Which is more dangerous online – anonymity, or a complete lack of anonymity?
2 experts have answered
I attended the EU Safer Internet Forum in Brussels last week. One of the constant issues of debate among the collected policy-makers, childcare professionals, and youth delegates was anonymity on the Internet, particularly after a keynote speech from Internet entrepreneur and self-proclaimed ‘elitist’ Andrew Keen. Keen argued in 2007 that anonymity was undermining the internet, and was going to be disastrous for our culture. In his speech last week he argued that we have now gone too far the other way and that ‘hypervisibility’, or the complete lack of anonymity, was even more dangerous, especially for children.
While his speech did not go down particularly well with many of the delegates, it did act as the starting pistol for a lively debate on the future of anonymity online.
One popular view at the forum, and elsewhere, was that anonymity has allowed bullies and negative influences to thrive online, and not just among children. That being able to hide your identity allows you to act without responsibility and consequences for your actions, and leads to a rise in cyberbullying, trolling, and children becoming involved in cybercrime. The Internet is increasingly moving in this direction, encouraged by social networks like Facebook, Google+, and LinkedIn who have made real online identities the norm.

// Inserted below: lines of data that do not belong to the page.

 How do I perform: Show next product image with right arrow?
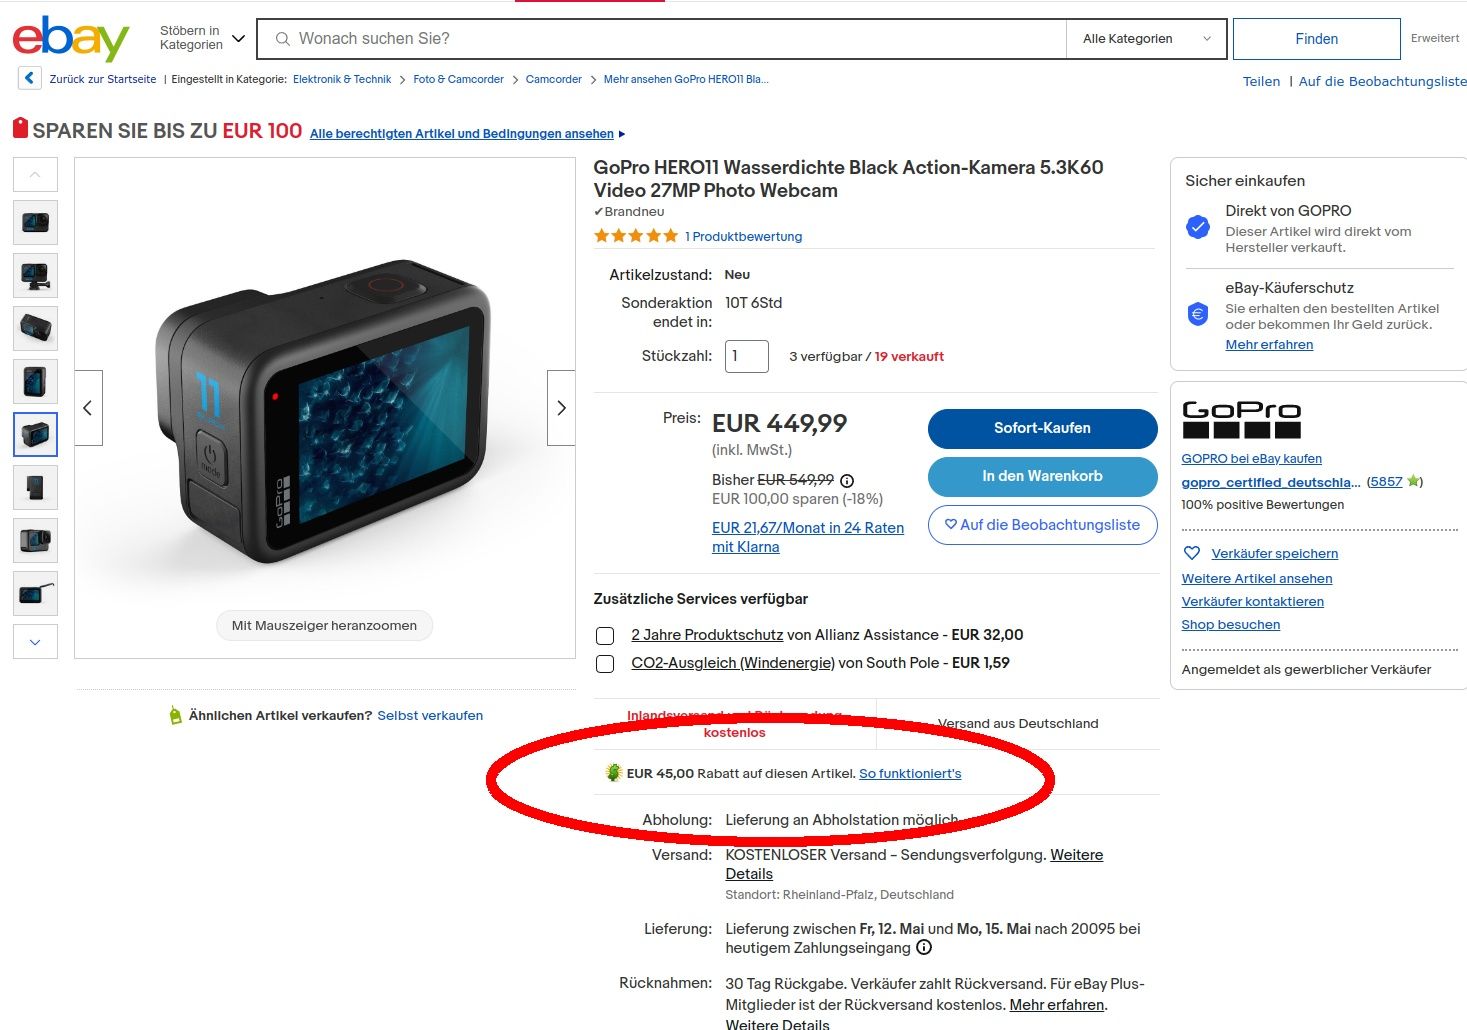point(561,408)
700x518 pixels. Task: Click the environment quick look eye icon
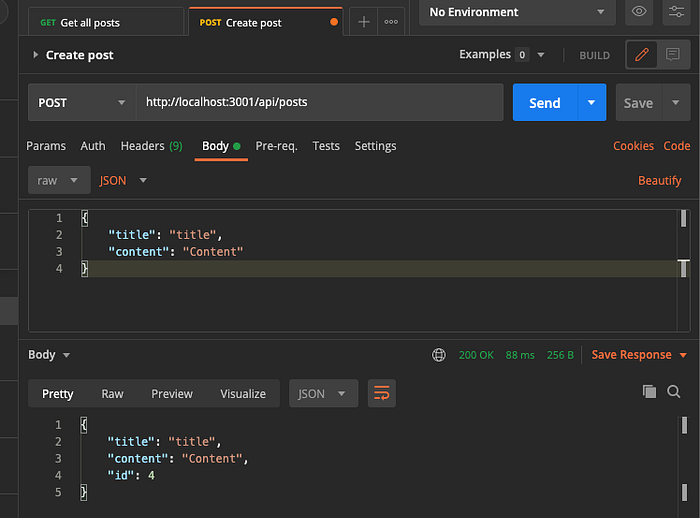point(639,12)
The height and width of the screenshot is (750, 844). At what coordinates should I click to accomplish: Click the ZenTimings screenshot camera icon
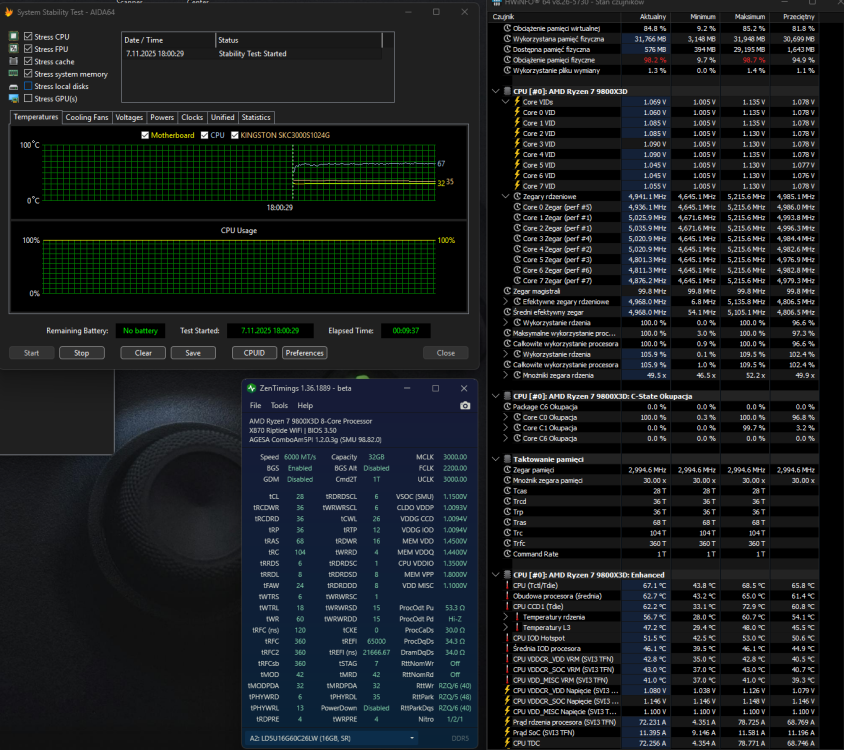click(465, 405)
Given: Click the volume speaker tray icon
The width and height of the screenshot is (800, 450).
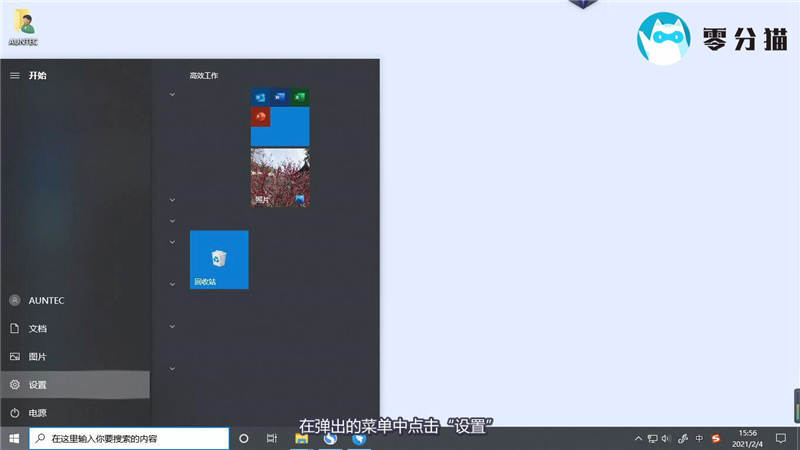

However, it can be argued that anonymity is a vital tool in allowing young people to seek advice and to share experiences in a number of sensitive areas, including sexual and mental health. Advice they may be reluctant to seek if forced to use their real identity by websites. And let’s not forget that online anonymity helps to save lives in certain areas of the world, including those of some children.
Ultimately there is no such thing as complete anonymity or complete visibility, and children need to be encouraged to choose how visible they want to be online, and the consequences of their decision. Especially as we’re still a long way from any viable ‘right to be forgotten’ law.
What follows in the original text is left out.